Indian herbs for hair growth

Indian Herbs For Hair Growth

Powerful Indian Herbs For Hair Growth

Whether you are trying to stop hair loss or help your hair grow faster, Indian herbs have long been recognised as having properties which can help treat conditions that contribute to hair loss, as well as supporting the body to help grow thicker and stronger hair.

Herbal remedies are used by many people who wish to go the natural route, rather than put medications into their body which may cause serious health problems when used long term.

Many Indian herbs are used in a practice called Ayurvedic Medicine, which started around 3000 years ago in India. It covers all aspects of health, from the mind to the body, to create wellness.

5 Indian herbs and remedies for hair growth 

Below are a few different herbs that have been traditionally known to help with hair loss and for growing healthy, thick hair.
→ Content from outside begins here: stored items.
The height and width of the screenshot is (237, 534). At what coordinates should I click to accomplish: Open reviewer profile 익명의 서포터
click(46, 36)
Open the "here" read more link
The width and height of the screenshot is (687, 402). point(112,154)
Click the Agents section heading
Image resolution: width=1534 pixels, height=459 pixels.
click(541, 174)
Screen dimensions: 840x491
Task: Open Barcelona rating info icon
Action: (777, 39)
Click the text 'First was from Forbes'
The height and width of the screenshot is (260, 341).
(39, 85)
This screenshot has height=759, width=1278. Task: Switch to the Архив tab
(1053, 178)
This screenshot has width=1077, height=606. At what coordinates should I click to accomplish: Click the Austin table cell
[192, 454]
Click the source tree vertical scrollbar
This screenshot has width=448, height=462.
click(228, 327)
1. Indian Gooseberry (Amla)

A wonder berry from India. It’s believed to be one of the most important medicinal plants in Indian medicine. Amla is often used to to treat a variety of diseases and has powerful anti inflammatory effects from its rich composition of phytochemicals.
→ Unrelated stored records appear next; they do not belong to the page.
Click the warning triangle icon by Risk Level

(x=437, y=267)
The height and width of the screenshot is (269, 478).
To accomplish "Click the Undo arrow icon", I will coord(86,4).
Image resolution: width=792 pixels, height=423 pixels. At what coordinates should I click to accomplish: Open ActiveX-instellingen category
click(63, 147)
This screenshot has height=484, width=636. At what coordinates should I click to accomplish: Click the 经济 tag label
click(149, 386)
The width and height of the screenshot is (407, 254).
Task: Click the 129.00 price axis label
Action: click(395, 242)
Indian Herbs for hair loss

Amla can be used for hair growth in three different ways:

  • Amla can be eaten because it’s a fruit, or you can use the amla juice and drink it. You can simply add with some water or you can put it into a juice or smoothie perhaps. It’s also readily available in many stores.
  • Amla oil can be used directly on the scalp, which will help stimulate hair growth and possibly help premature greying of the hair. Just leave it on scalp and hair for 30 minutes or so, and then rinse it all out.
  • Amla can be taken as a supplement to help support overall health. Many people buy it in powder form, and can be mixed with some honey.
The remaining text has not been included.